**Assigned task**
Output the full listing below exactly.

**Record extracts**
------------------------------------------------------------------------

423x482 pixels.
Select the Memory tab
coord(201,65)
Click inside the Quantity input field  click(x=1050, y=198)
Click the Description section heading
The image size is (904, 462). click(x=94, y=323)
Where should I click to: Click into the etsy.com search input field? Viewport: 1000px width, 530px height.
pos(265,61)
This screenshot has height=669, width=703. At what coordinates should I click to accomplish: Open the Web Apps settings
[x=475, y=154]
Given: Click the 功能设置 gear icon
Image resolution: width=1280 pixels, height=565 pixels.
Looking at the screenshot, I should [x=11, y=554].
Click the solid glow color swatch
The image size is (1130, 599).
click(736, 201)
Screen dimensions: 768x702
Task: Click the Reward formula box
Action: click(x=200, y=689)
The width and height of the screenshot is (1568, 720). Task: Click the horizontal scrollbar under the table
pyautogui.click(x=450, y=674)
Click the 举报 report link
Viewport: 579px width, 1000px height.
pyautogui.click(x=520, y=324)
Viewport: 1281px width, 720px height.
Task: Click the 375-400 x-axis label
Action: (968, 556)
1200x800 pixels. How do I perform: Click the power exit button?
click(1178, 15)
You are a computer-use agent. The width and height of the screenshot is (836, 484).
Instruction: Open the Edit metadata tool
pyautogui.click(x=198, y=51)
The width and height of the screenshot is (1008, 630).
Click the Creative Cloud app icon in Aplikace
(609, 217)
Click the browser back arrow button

------------------------------------------------------------------------

**Response to the task**
423x482 pixels.
Select the Memory tab
coord(201,65)
Click inside the Quantity input field  click(x=1050, y=198)
Click the Description section heading
The image size is (904, 462). click(x=94, y=323)
Where should I click to: Click into the etsy.com search input field? Viewport: 1000px width, 530px height.
pos(265,61)
This screenshot has height=669, width=703. At what coordinates should I click to accomplish: Open the Web Apps settings
[x=475, y=154]
Given: Click the 功能设置 gear icon
Image resolution: width=1280 pixels, height=565 pixels.
Looking at the screenshot, I should [x=11, y=554].
Click the solid glow color swatch
The image size is (1130, 599).
click(736, 201)
Screen dimensions: 768x702
Task: Click the Reward formula box
Action: click(x=200, y=689)
The width and height of the screenshot is (1568, 720). Task: Click the horizontal scrollbar under the table
pyautogui.click(x=450, y=674)
Click the 举报 report link
Viewport: 579px width, 1000px height.
pyautogui.click(x=520, y=324)
Viewport: 1281px width, 720px height.
Task: Click the 375-400 x-axis label
Action: (968, 556)
1200x800 pixels. How do I perform: Click the power exit button?
click(1178, 15)
You are a computer-use agent. The width and height of the screenshot is (836, 484).
Instruction: Open the Edit metadata tool
pyautogui.click(x=198, y=51)
The width and height of the screenshot is (1008, 630).
Click the Creative Cloud app icon in Aplikace
(609, 217)
Click the browser back arrow button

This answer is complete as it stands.